But in cases which relate to life and ultimate felicity, if there be no God to require of me any self-denying virtue here, nor to reward me hereafter, the superior rule of nature and reason is to save myself, and make myself happy, though ten thousand of my fellow-creatures suffer by it. What obligation can the welfare of the whole society lay upon me to do any thing for them, if I must perish? If I must lose all life, and being, and happiness, for ever, by the practice of social virtue, what is there in reason or nature can oblige me to practise it? Or who is there to reward my self-denying virtue? The secret consolation, or the public glory of a few dying moments, that I have lost my being and my happiness in service to the public, is but a poor and irrational recompence, if there be no God.

○ ○ ○

# [TASK TO CARRY OUT]
Change the passage on self-denying virtue by writing out everything from "But in cases" down to "there be no God." with "God" swapped for "Providence". The items after this point stand apart from the passage on self-denying virtue.

Raw items
○ ○ ○

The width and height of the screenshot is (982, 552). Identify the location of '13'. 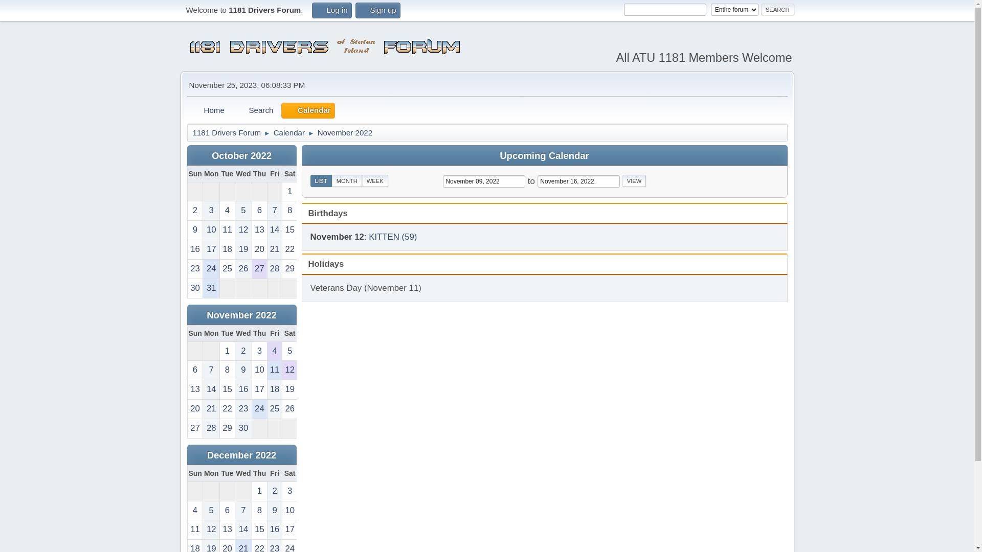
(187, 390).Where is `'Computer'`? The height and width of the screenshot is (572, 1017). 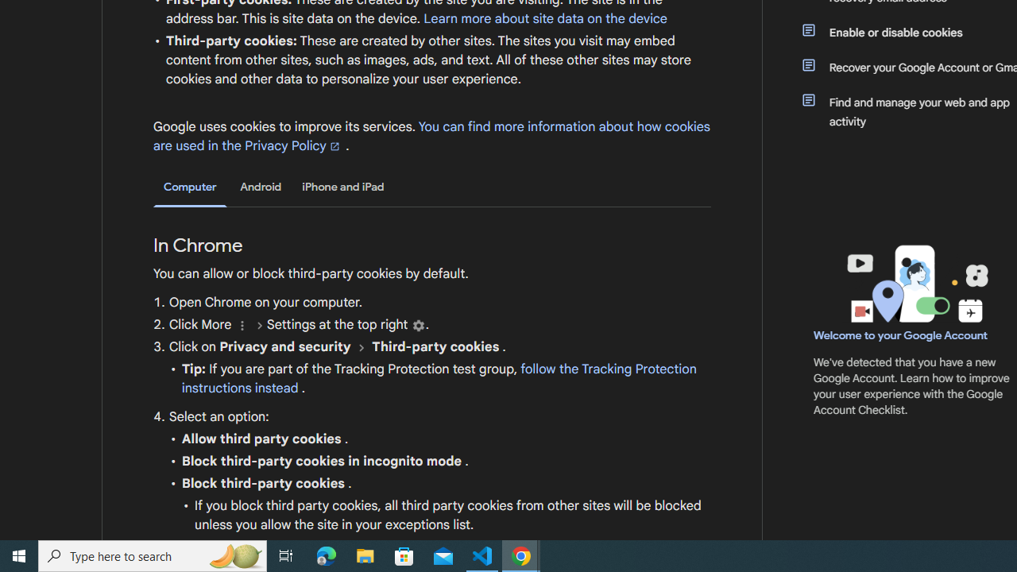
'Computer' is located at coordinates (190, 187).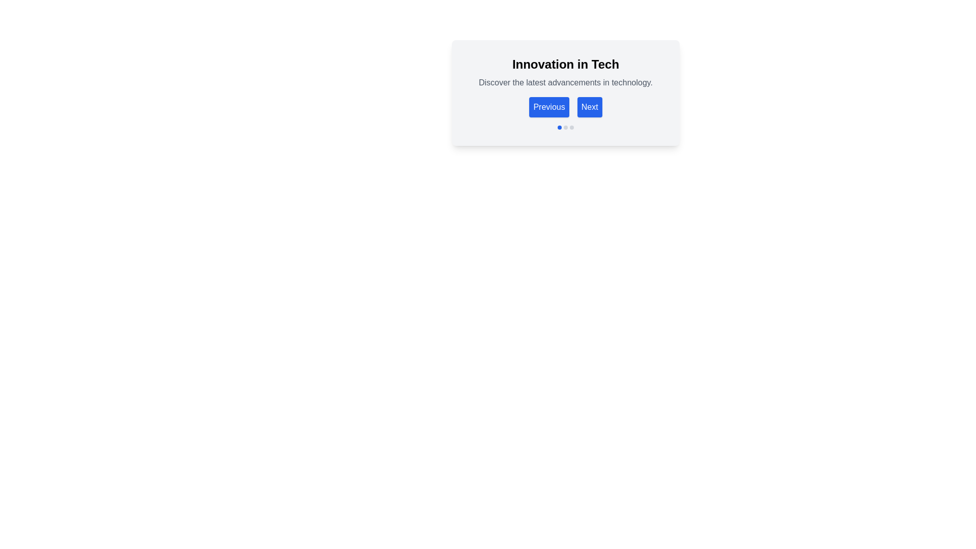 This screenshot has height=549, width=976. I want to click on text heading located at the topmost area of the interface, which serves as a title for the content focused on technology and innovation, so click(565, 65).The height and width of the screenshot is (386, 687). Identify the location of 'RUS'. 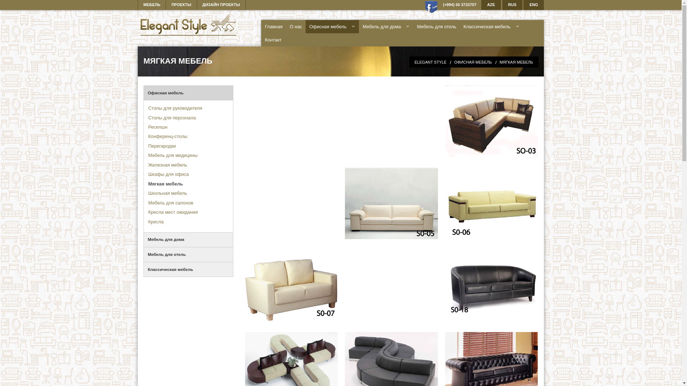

○ ○ ○

# [ANSWER]
But in cases which relate to life and ultimate felicity, if there be no Providence to require of me any self-denying virtue here, nor to reward me hereafter, the superior rule of nature and reason is to save myself, and make myself happy, though ten thousand of my fellow-creatures suffer by it. What obligation can the welfare of the whole society lay upon me to do any thing for them, if I must perish? If I must lose all life, and being, and happiness, for ever, by the practice of social virtue, what is there in reason or nature can oblige me to practise it? Or who is there to reward my self-denying virtue? The secret consolation, or the public glory of a few dying moments, that I have lost my being and my happiness in service to the public, is but a poor and irrational recompence, if there be no Providence.